**Given task:** Please rewrite the material from the line with "Image resolution: width=750" through the end, changing "Task" to "Step" and keeping everything else the same. Leave the pictures out.
....
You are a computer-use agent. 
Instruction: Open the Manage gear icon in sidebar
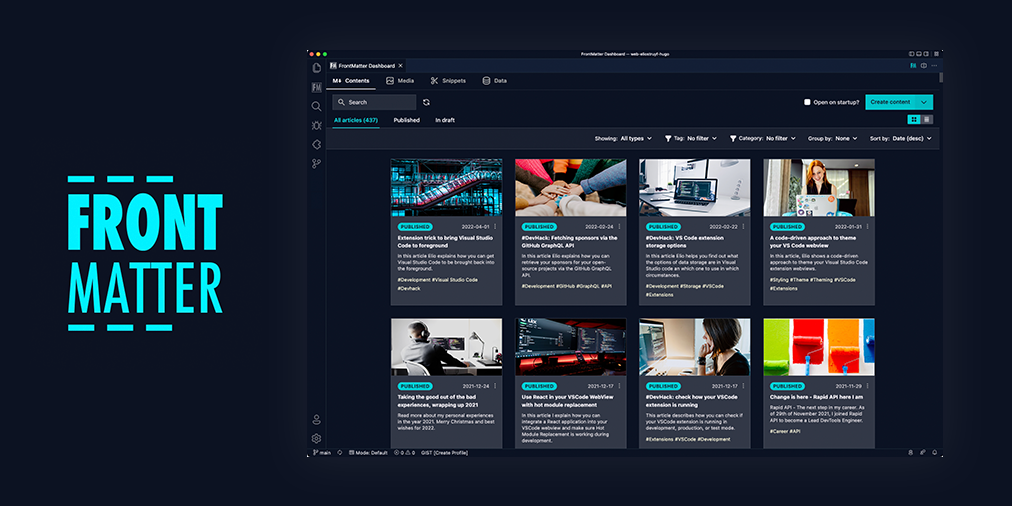point(316,438)
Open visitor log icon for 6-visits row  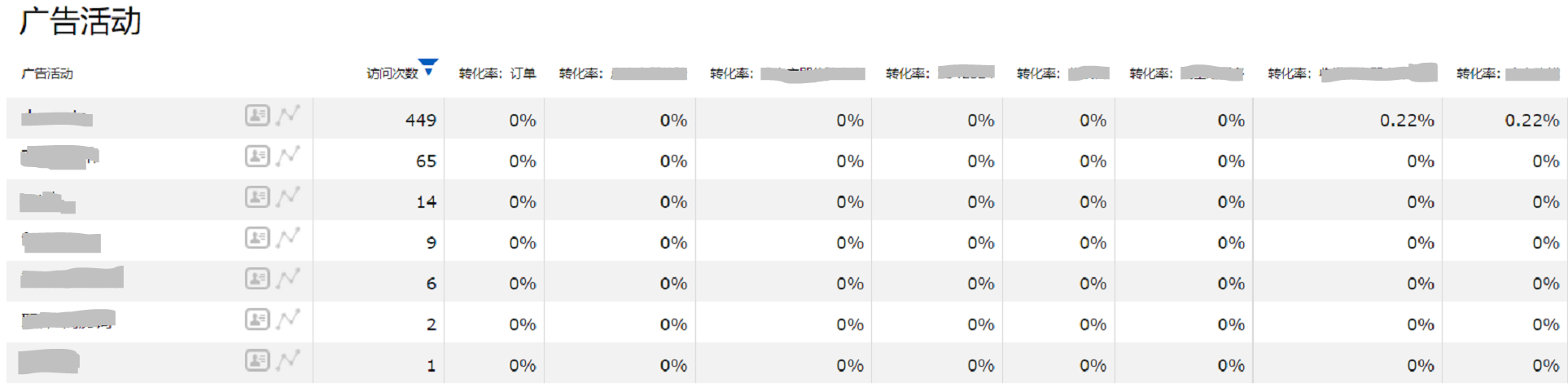coord(257,279)
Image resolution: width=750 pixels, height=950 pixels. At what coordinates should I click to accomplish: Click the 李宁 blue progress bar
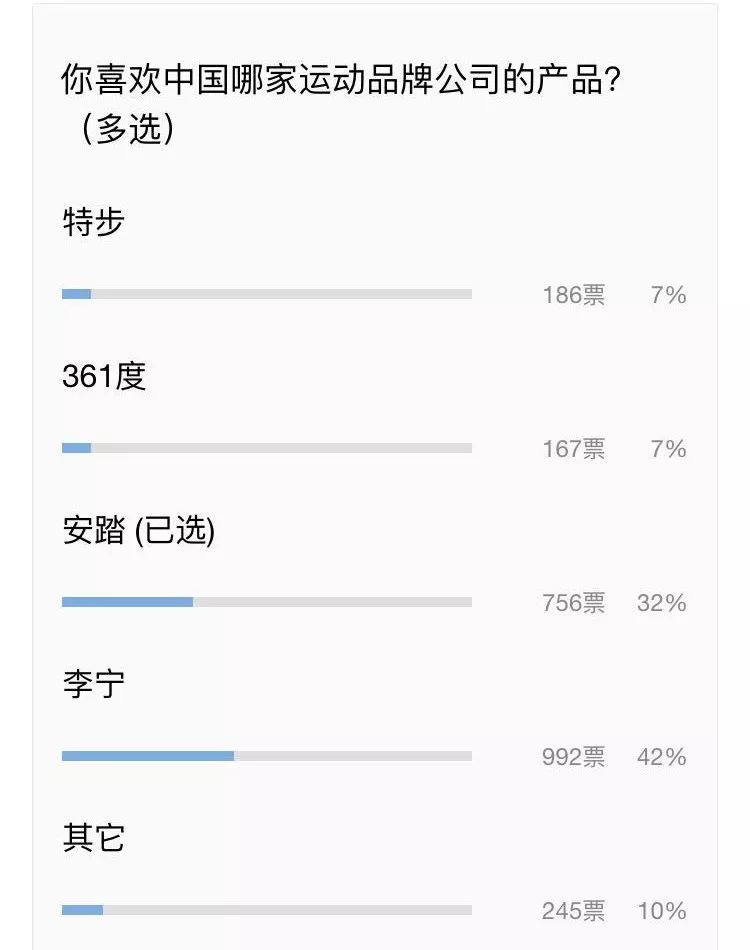pos(148,756)
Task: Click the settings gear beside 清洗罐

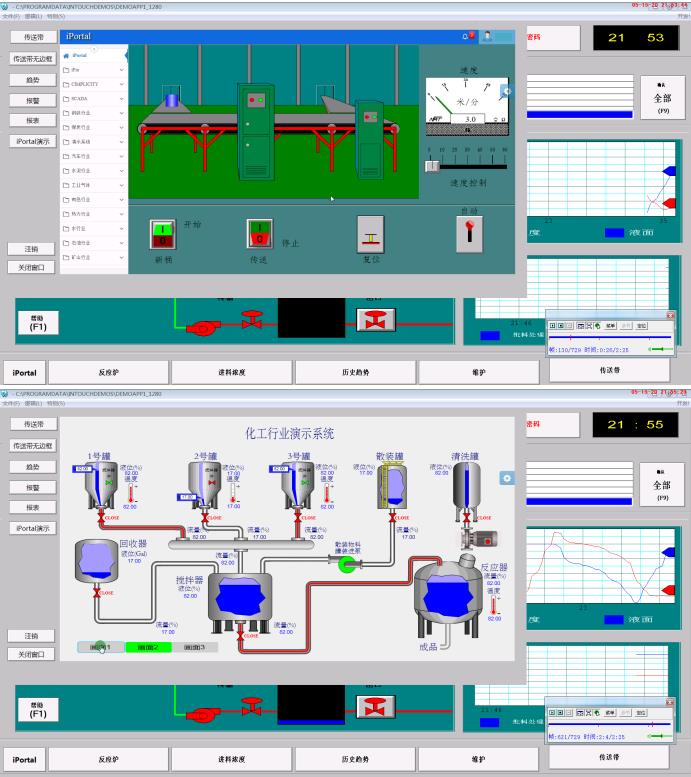Action: point(507,479)
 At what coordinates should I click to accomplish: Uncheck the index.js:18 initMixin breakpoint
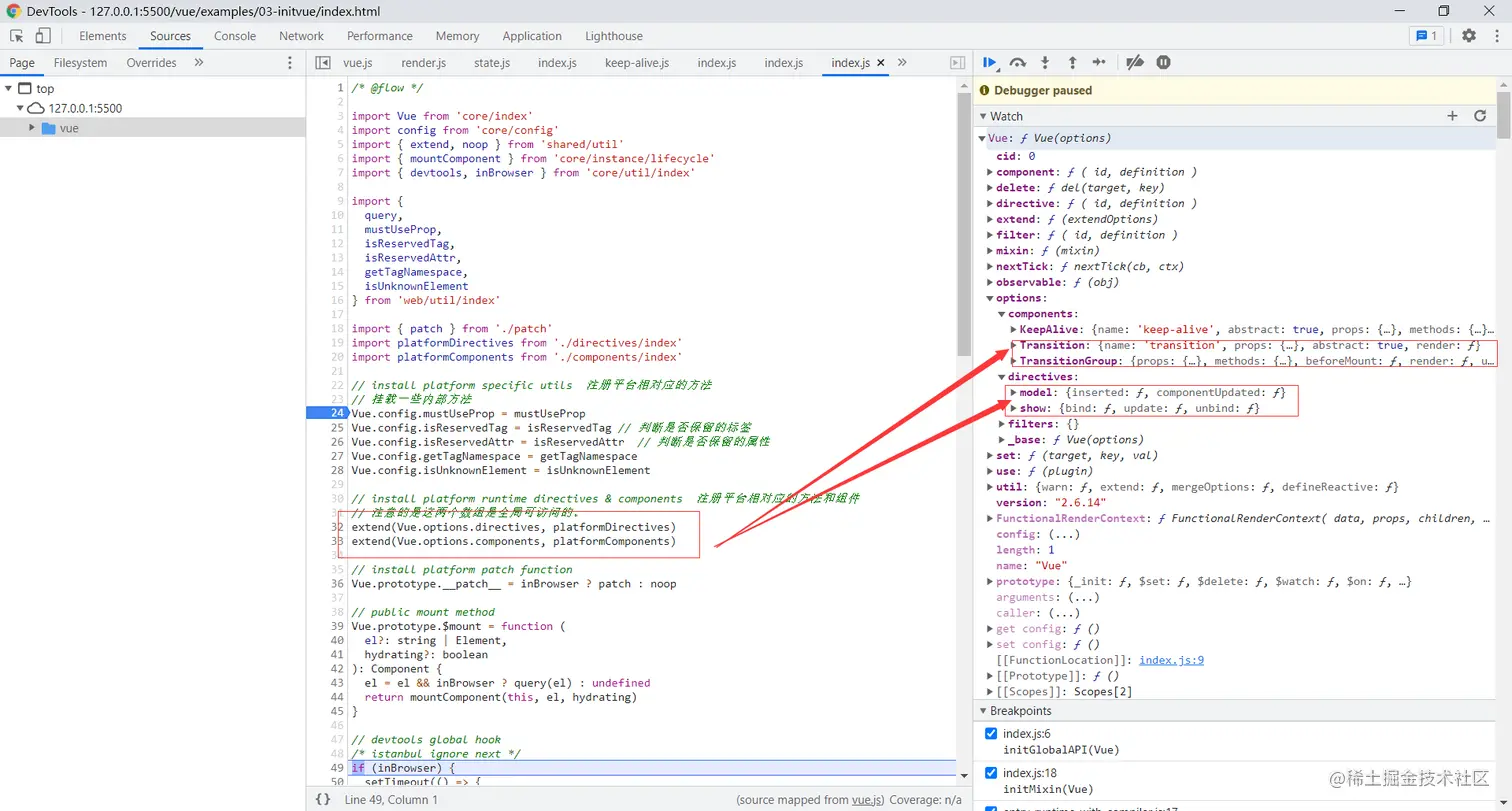992,773
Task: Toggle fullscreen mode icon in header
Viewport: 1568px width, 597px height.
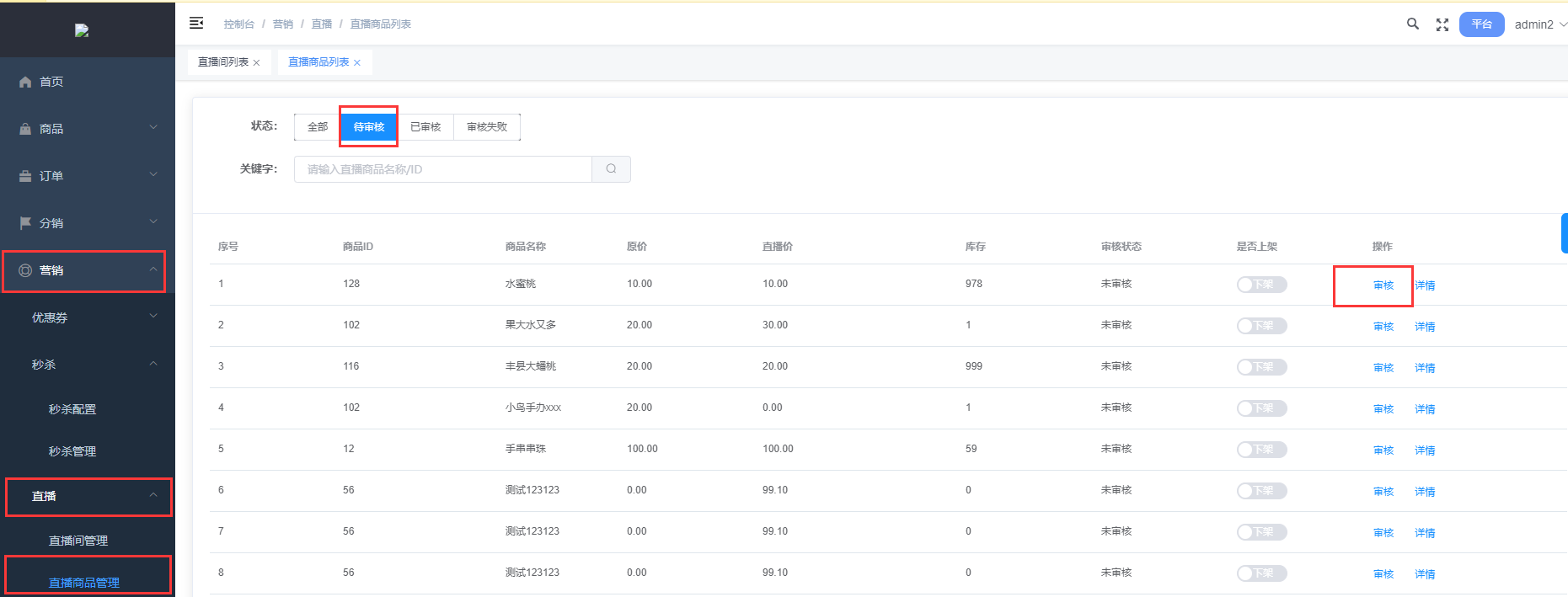Action: click(1442, 25)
....
**Full output:**
Image resolution: width=750 pixels, height=950 pixels. At what coordinates should I click to accomplish: Click the 李宁 blue progress bar
pos(148,756)
Step: Click the settings gear beside 清洗罐

Action: point(507,479)
 At what coordinates should I click to accomplish: Uncheck the index.js:18 initMixin breakpoint
992,773
Step: Toggle fullscreen mode icon in header
Viewport: 1568px width, 597px height.
Action: click(1442, 25)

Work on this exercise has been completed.